[ABOUT THIS TASK]
Transcribe the data in full, keeping each line exactly as it appears.

(Pixel coordinate grounding data)
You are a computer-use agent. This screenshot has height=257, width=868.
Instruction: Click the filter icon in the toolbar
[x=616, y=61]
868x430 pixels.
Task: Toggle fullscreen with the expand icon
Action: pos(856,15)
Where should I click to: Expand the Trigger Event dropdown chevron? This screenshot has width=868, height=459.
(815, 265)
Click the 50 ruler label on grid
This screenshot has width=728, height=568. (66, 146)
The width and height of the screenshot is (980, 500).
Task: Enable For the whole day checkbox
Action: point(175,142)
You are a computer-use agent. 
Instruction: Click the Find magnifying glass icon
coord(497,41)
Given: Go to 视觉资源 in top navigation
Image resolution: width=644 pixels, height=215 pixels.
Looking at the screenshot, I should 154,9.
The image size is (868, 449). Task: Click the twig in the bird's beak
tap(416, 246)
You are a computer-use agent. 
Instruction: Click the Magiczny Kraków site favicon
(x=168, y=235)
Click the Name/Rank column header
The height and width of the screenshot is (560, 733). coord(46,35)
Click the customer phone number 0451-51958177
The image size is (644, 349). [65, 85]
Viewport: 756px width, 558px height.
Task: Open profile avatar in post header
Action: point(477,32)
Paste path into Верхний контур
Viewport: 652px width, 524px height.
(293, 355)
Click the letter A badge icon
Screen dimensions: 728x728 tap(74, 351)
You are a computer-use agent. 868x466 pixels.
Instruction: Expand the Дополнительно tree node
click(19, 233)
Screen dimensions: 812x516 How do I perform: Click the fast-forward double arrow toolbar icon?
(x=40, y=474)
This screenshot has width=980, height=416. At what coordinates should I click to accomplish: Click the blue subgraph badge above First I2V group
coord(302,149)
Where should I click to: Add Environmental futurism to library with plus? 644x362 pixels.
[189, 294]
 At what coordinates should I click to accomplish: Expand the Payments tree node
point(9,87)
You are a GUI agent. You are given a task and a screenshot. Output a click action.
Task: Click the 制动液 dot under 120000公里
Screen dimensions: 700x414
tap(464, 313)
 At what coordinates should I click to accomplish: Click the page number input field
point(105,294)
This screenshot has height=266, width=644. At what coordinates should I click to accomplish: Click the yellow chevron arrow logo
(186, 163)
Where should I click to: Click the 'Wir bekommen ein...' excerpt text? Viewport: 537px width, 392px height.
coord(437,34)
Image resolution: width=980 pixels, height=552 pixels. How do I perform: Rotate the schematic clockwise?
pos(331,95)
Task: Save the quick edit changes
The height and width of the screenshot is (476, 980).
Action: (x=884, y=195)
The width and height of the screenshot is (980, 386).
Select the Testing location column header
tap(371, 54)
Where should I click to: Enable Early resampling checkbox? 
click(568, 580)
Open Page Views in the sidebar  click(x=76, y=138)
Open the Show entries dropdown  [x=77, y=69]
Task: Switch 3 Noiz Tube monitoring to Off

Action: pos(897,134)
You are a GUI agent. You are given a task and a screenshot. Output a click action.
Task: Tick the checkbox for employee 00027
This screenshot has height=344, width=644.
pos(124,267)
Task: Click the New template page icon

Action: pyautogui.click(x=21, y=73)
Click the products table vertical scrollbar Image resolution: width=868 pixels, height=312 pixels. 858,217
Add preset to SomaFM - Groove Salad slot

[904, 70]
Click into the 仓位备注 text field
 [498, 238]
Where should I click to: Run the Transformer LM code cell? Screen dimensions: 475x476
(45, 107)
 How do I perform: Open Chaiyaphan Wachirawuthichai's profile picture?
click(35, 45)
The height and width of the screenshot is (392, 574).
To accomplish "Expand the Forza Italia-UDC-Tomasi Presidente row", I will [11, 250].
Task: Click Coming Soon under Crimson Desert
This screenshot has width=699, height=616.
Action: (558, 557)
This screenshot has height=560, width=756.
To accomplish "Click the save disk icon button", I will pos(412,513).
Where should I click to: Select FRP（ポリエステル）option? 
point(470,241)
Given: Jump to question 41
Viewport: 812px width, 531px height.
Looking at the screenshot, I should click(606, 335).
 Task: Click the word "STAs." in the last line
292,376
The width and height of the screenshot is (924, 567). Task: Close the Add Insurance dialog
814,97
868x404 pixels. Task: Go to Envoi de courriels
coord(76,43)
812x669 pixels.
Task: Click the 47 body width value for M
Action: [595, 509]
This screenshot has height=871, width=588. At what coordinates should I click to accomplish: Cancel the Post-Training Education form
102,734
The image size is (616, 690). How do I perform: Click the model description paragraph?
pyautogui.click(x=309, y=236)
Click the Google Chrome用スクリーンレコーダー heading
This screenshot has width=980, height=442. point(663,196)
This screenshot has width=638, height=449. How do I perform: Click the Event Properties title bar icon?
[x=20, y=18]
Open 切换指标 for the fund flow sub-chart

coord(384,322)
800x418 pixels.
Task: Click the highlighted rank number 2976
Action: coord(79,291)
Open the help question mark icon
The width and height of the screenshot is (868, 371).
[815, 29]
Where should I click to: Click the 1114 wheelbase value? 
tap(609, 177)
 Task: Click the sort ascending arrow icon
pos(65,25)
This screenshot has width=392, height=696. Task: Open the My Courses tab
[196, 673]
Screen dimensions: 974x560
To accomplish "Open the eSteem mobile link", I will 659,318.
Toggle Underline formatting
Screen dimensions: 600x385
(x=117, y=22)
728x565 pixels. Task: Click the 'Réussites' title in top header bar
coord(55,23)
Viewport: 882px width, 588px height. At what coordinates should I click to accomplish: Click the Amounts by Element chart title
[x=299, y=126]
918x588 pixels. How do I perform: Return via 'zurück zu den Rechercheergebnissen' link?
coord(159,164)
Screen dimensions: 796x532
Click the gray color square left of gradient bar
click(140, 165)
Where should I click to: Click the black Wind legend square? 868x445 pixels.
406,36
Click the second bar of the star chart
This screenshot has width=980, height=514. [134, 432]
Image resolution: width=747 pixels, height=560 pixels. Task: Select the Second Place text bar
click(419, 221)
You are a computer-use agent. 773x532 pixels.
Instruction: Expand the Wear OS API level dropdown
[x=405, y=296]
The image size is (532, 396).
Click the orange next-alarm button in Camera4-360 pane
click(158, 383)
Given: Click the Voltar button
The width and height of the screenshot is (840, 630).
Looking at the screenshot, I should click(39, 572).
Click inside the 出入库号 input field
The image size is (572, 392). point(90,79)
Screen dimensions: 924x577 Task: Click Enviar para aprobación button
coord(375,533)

[RESULT FOR THIS EXERCISE]
You are a computer-use agent. This screenshot has height=257, width=868.
Instruction: Click the filter icon in the toolbar
[x=616, y=61]
868x430 pixels.
Task: Toggle fullscreen with the expand icon
Action: pos(856,15)
Where should I click to: Expand the Trigger Event dropdown chevron? This screenshot has width=868, height=459.
(815, 265)
Click the 50 ruler label on grid
This screenshot has width=728, height=568. (66, 146)
The width and height of the screenshot is (980, 500).
Task: Enable For the whole day checkbox
Action: point(175,142)
You are a computer-use agent. 
Instruction: Click the Find magnifying glass icon
coord(497,41)
Given: Go to 视觉资源 in top navigation
Image resolution: width=644 pixels, height=215 pixels.
Looking at the screenshot, I should 154,9.
The image size is (868, 449). Task: Click the twig in the bird's beak
tap(416, 246)
You are a computer-use agent. 
Instruction: Click the Magiczny Kraków site favicon
(x=168, y=235)
Click the Name/Rank column header
The height and width of the screenshot is (560, 733). coord(46,35)
Click the customer phone number 0451-51958177
The image size is (644, 349). [65, 85]
Viewport: 756px width, 558px height.
Task: Open profile avatar in post header
Action: point(477,32)
Paste path into Верхний контур
Viewport: 652px width, 524px height.
(293, 355)
Click the letter A badge icon
Screen dimensions: 728x728 tap(74, 351)
You are a computer-use agent. 868x466 pixels.
Instruction: Expand the Дополнительно tree node
click(19, 233)
Screen dimensions: 812x516 How do I perform: Click the fast-forward double arrow toolbar icon?
(x=40, y=474)
This screenshot has width=980, height=416. At what coordinates should I click to accomplish: Click the blue subgraph badge above First I2V group
coord(302,149)
Where should I click to: Add Environmental futurism to library with plus? 644x362 pixels.
[189, 294]
 At what coordinates should I click to accomplish: Expand the Payments tree node
point(9,87)
You are a GUI agent. You are given a task and a screenshot. Output a click action.
Task: Click the 制动液 dot under 120000公里
Screen dimensions: 700x414
tap(464, 313)
 At what coordinates should I click to accomplish: Click the page number input field
point(105,294)
This screenshot has height=266, width=644. At what coordinates should I click to accomplish: Click the yellow chevron arrow logo
(186, 163)
Where should I click to: Click the 'Wir bekommen ein...' excerpt text? Viewport: 537px width, 392px height.
coord(437,34)
Image resolution: width=980 pixels, height=552 pixels. How do I perform: Rotate the schematic clockwise?
pos(331,95)
Task: Save the quick edit changes
The height and width of the screenshot is (476, 980).
Action: (x=884, y=195)
The width and height of the screenshot is (980, 386).
Select the Testing location column header
tap(371, 54)
Where should I click to: Enable Early resampling checkbox? 
click(568, 580)
Open Page Views in the sidebar  click(x=76, y=138)
Open the Show entries dropdown  [x=77, y=69]
Task: Switch 3 Noiz Tube monitoring to Off

Action: pos(897,134)
You are a GUI agent. You are given a task and a screenshot. Output a click action.
Task: Tick the checkbox for employee 00027
This screenshot has height=344, width=644.
pos(124,267)
Task: Click the New template page icon

Action: pyautogui.click(x=21, y=73)
Click the products table vertical scrollbar Image resolution: width=868 pixels, height=312 pixels. 858,217
Add preset to SomaFM - Groove Salad slot

[904, 70]
Click into the 仓位备注 text field
 [498, 238]
Where should I click to: Run the Transformer LM code cell? Screen dimensions: 475x476
(45, 107)
 How do I perform: Open Chaiyaphan Wachirawuthichai's profile picture?
click(35, 45)
The height and width of the screenshot is (392, 574).
To accomplish "Expand the Forza Italia-UDC-Tomasi Presidente row", I will [11, 250].
Task: Click Coming Soon under Crimson Desert
This screenshot has width=699, height=616.
Action: (558, 557)
This screenshot has height=560, width=756.
To accomplish "Click the save disk icon button", I will pos(412,513).
Where should I click to: Select FRP（ポリエステル）option? 
point(470,241)
Given: Jump to question 41
Viewport: 812px width, 531px height.
Looking at the screenshot, I should click(606, 335).
 Task: Click the word "STAs." in the last line
292,376
The width and height of the screenshot is (924, 567). Task: Close the Add Insurance dialog
814,97
868x404 pixels. Task: Go to Envoi de courriels
coord(76,43)
812x669 pixels.
Task: Click the 47 body width value for M
Action: [595, 509]
This screenshot has height=871, width=588. At what coordinates should I click to accomplish: Cancel the Post-Training Education form
102,734
The image size is (616, 690). How do I perform: Click the model description paragraph?
pyautogui.click(x=309, y=236)
Click the Google Chrome用スクリーンレコーダー heading
This screenshot has width=980, height=442. point(663,196)
This screenshot has width=638, height=449. How do I perform: Click the Event Properties title bar icon?
[x=20, y=18]
Open 切换指标 for the fund flow sub-chart

coord(384,322)
800x418 pixels.
Task: Click the highlighted rank number 2976
Action: coord(79,291)
Open the help question mark icon
The width and height of the screenshot is (868, 371).
[815, 29]
Where should I click to: Click the 1114 wheelbase value? 
tap(609, 177)
 Task: Click the sort ascending arrow icon
pos(65,25)
This screenshot has width=392, height=696. Task: Open the My Courses tab
[196, 673]
Screen dimensions: 974x560
To accomplish "Open the eSteem mobile link", I will 659,318.
Toggle Underline formatting
Screen dimensions: 600x385
(x=117, y=22)
728x565 pixels. Task: Click the 'Réussites' title in top header bar
coord(55,23)
Viewport: 882px width, 588px height. At what coordinates should I click to accomplish: Click the Amounts by Element chart title
[x=299, y=126]
918x588 pixels. How do I perform: Return via 'zurück zu den Rechercheergebnissen' link?
coord(159,164)
Screen dimensions: 796x532
Click the gray color square left of gradient bar
click(140, 165)
Where should I click to: Click the black Wind legend square? 868x445 pixels.
406,36
Click the second bar of the star chart
This screenshot has width=980, height=514. [134, 432]
Image resolution: width=747 pixels, height=560 pixels. Task: Select the Second Place text bar
click(419, 221)
You are a computer-use agent. 773x532 pixels.
Instruction: Expand the Wear OS API level dropdown
[x=405, y=296]
The image size is (532, 396).
Click the orange next-alarm button in Camera4-360 pane
click(158, 383)
Given: Click the Voltar button
The width and height of the screenshot is (840, 630).
Looking at the screenshot, I should click(39, 572).
Click inside the 出入库号 input field
The image size is (572, 392). point(90,79)
Screen dimensions: 924x577 Task: Click Enviar para aprobación button
coord(375,533)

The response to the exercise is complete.